英語面、さすがに仕事面はこなせるのだが英語自体の能力としては???、看護士が自分の日本人英語になれてきたことと、業務に自分がなれてきて、はっきり一語一句聞き取らなくても仕事がこなせるのが問題だろう。実際に術中の世間話なんかにはほとんど反応できない。


6月の目標、

手術面、最低執刀3例は確保したい。そしてサイドクランプの中枢をそつなくこなすこと。Dr.Rf、に関しては遮断中以外は完全にまかしてもらって手を下ろしてもらえるようにすること。Dr.H、Dr.Rm、Dr.L、Dr.Mrに関しては全例ルーチンで人工心肺に乗せるところまで。Dr.H、Dr.Rmは閉胸もルーチンで。

リサーチ面、AHAにsubmitすること、次のプロジェクトをまとめてSTSにsubmit すること。

英語面、1日1人には積極的に世間話をふること。ばかげてるけどわりと大事だと思う。




現在の施設ではドレーンを心臓後面、縦隔、開胸時には胸腔へと入れる。ITA採取時には開胸するので両側ITA採取後だと4本ドレーンを入れることになる。日本と異なる点はその4本をすべてコネクトして1つの吸引器につなぐ点。日本だと1本につき1個の吸引器だった。これは経済的な点からくるのだと思う。問題は抜去する時で、せーので4本同時に抜く点。看護士に他の穴を押さえてもらいながら、1本ずつ順番にけっさつして穴をふさぐ。

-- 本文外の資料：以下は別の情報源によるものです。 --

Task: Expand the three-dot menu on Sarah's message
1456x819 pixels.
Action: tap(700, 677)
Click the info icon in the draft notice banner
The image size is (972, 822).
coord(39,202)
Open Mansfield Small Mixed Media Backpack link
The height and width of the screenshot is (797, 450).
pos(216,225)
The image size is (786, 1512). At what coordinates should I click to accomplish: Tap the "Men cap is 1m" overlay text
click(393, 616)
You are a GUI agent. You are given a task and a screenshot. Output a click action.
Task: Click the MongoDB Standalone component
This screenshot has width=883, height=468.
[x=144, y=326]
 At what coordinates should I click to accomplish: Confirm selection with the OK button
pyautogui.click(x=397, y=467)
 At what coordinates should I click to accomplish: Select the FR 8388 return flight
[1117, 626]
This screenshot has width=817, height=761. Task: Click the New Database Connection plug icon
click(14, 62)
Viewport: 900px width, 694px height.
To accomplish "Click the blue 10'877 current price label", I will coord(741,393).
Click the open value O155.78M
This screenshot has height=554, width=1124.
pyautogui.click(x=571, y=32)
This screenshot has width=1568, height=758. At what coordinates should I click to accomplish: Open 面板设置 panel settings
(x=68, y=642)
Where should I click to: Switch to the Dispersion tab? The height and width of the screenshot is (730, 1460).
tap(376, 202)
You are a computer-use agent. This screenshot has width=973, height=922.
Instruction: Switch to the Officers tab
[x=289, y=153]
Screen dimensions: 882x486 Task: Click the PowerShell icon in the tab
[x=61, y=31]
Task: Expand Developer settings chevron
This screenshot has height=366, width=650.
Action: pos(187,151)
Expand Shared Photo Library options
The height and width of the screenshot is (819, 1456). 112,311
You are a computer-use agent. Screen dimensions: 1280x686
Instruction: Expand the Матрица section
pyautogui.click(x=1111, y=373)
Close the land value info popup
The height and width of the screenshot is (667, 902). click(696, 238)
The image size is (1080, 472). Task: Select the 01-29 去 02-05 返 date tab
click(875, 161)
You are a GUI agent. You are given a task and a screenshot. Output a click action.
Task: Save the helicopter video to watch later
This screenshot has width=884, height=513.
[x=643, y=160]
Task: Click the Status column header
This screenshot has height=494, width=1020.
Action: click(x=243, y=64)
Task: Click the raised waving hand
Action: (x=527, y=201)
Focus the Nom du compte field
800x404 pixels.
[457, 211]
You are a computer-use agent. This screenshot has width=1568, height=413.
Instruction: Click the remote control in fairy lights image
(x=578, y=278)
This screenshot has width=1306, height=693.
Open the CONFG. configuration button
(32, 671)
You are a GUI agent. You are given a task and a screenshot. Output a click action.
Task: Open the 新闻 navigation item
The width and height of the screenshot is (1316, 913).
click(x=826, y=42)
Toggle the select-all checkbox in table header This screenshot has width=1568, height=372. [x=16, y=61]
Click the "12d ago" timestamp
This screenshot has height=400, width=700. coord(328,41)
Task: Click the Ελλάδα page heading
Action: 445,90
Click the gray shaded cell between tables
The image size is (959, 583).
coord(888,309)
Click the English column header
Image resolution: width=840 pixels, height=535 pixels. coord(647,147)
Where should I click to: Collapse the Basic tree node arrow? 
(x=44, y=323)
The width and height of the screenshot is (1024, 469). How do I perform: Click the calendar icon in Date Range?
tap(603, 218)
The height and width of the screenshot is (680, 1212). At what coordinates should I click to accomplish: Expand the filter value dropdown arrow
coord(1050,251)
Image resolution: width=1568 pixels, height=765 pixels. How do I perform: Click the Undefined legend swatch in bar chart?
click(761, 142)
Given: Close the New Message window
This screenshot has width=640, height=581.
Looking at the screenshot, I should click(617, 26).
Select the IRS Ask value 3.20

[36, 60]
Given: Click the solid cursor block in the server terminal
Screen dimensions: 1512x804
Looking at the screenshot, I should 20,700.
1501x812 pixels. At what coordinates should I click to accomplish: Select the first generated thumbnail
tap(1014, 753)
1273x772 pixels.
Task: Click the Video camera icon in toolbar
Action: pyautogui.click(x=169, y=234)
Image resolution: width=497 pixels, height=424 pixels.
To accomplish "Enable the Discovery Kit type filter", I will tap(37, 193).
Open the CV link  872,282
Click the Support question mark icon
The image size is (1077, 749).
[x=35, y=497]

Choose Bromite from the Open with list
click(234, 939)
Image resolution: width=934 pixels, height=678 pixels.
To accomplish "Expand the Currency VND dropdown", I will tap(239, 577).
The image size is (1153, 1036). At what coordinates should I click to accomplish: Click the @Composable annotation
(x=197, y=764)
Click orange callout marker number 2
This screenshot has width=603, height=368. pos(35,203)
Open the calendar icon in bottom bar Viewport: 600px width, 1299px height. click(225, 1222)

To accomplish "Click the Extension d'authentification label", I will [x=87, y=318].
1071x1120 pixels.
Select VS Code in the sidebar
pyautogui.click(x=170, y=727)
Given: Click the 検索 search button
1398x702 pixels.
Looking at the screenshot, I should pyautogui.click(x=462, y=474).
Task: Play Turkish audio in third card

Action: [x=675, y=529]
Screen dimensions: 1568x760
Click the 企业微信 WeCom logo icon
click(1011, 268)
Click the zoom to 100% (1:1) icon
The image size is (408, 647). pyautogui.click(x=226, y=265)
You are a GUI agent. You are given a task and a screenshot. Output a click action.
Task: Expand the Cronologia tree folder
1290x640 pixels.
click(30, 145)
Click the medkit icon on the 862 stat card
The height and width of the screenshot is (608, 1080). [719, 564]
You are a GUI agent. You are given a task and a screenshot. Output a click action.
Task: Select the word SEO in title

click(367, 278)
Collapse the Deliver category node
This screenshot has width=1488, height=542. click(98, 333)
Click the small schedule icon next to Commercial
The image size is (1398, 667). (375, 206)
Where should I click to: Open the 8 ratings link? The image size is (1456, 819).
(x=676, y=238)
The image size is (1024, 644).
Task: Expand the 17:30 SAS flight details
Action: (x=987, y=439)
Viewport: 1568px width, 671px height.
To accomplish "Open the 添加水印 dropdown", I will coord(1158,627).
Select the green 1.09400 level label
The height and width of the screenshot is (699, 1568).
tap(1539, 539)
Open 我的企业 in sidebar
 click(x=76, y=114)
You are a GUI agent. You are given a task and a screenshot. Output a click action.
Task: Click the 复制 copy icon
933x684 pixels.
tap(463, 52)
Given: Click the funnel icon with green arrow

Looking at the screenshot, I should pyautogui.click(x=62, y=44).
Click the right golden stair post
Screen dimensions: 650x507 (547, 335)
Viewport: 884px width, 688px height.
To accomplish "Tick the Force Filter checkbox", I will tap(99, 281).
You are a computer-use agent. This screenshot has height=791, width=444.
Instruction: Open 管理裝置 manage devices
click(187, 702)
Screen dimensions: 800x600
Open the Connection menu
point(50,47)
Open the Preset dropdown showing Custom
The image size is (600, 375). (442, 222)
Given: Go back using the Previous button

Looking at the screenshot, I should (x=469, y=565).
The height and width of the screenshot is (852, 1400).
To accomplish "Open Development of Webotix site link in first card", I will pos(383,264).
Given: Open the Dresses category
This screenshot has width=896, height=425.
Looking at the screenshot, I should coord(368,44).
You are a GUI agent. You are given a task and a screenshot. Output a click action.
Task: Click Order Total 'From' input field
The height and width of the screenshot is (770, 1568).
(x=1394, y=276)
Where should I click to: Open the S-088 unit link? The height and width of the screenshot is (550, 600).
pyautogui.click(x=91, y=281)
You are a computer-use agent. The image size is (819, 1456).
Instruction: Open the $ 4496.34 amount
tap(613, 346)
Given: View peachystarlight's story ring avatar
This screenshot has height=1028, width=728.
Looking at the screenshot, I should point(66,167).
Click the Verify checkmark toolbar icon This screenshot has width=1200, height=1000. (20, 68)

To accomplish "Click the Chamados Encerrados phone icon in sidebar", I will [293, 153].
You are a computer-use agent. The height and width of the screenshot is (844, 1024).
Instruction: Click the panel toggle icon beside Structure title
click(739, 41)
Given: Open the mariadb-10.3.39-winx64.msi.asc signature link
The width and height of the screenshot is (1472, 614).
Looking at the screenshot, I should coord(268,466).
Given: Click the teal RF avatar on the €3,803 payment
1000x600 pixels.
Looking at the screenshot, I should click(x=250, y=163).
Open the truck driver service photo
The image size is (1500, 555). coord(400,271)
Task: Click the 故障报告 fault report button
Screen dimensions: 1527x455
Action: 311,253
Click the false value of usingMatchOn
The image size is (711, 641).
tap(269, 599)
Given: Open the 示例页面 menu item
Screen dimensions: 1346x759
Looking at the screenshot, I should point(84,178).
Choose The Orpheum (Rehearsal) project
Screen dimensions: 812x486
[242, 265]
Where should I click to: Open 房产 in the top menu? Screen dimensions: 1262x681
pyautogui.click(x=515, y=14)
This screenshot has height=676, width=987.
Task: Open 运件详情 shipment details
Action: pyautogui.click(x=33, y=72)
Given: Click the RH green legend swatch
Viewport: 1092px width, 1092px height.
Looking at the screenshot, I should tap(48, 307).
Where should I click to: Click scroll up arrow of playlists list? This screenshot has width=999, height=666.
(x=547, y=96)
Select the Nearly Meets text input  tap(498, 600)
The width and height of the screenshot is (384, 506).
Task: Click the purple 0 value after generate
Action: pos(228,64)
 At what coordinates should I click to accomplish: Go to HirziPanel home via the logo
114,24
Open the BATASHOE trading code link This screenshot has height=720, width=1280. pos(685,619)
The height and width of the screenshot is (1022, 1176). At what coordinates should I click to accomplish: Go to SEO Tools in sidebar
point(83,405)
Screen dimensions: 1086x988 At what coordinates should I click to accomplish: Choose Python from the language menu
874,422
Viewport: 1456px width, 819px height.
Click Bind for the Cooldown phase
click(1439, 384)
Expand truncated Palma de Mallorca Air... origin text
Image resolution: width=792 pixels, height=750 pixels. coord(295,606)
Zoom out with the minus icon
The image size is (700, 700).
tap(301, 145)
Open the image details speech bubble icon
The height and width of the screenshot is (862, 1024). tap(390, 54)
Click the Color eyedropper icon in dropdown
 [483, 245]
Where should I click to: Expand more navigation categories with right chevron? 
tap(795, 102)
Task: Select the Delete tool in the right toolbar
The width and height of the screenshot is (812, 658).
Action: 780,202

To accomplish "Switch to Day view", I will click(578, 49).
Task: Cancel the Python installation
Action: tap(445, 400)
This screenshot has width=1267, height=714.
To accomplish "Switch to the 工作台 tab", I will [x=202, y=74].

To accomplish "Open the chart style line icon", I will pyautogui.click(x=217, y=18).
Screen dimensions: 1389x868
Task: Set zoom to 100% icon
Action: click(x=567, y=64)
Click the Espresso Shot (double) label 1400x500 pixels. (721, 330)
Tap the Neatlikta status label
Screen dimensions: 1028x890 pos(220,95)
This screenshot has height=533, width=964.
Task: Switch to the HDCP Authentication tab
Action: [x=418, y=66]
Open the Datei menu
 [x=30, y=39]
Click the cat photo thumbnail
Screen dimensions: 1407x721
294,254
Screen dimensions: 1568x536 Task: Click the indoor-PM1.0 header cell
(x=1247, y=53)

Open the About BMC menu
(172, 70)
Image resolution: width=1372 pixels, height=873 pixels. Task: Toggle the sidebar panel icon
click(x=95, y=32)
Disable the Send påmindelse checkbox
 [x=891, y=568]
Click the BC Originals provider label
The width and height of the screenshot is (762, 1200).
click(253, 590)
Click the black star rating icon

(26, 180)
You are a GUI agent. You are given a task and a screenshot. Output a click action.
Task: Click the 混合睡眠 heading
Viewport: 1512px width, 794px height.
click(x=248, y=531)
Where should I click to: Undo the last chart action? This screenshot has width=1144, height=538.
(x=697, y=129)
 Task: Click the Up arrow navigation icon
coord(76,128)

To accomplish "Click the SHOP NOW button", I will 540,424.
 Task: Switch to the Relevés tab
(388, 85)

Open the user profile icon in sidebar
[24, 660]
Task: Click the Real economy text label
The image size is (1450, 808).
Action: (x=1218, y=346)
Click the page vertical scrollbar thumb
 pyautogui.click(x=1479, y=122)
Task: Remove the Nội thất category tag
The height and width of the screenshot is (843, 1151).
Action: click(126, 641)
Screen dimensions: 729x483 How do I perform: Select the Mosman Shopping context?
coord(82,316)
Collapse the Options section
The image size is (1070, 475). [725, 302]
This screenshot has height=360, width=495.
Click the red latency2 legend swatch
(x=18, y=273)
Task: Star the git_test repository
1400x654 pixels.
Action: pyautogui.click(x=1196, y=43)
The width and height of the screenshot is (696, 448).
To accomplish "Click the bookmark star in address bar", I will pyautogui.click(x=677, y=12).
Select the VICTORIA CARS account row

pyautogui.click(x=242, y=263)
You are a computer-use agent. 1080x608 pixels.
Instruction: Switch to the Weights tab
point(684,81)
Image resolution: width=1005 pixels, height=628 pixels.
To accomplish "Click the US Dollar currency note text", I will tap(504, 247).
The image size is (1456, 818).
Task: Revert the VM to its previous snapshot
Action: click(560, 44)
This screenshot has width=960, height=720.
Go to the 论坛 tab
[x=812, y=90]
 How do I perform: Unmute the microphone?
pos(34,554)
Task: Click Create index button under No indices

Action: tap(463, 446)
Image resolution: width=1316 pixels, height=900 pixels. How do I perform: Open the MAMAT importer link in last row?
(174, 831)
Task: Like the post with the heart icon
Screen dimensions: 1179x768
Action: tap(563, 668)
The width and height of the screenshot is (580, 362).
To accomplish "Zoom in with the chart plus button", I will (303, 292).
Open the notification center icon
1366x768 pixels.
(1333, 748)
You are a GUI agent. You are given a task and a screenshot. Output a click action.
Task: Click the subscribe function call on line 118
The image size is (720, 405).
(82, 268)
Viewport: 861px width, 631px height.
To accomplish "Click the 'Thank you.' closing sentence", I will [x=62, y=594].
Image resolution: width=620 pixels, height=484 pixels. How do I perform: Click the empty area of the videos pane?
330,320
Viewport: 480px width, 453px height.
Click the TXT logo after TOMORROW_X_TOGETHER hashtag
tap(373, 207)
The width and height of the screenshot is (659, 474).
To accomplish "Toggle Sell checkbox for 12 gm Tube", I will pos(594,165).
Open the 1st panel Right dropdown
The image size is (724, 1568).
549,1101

息があわないと穴が開いた状態となり気胸になる。実際に時々あるらしく、自分も一度ドレーン抜去後に両側気胸が起こった。。。患者さんは本当に息ができなくなりSatも酸素最大で80台まで急降下し顔中に汗が吹き出た状態に。。。超緊急胸腔ドレーン挿入で、なんとか事なきを得たが一歩間違えると大惨事に。。。


それ以来、自分は一本ずつ抜くようにしている。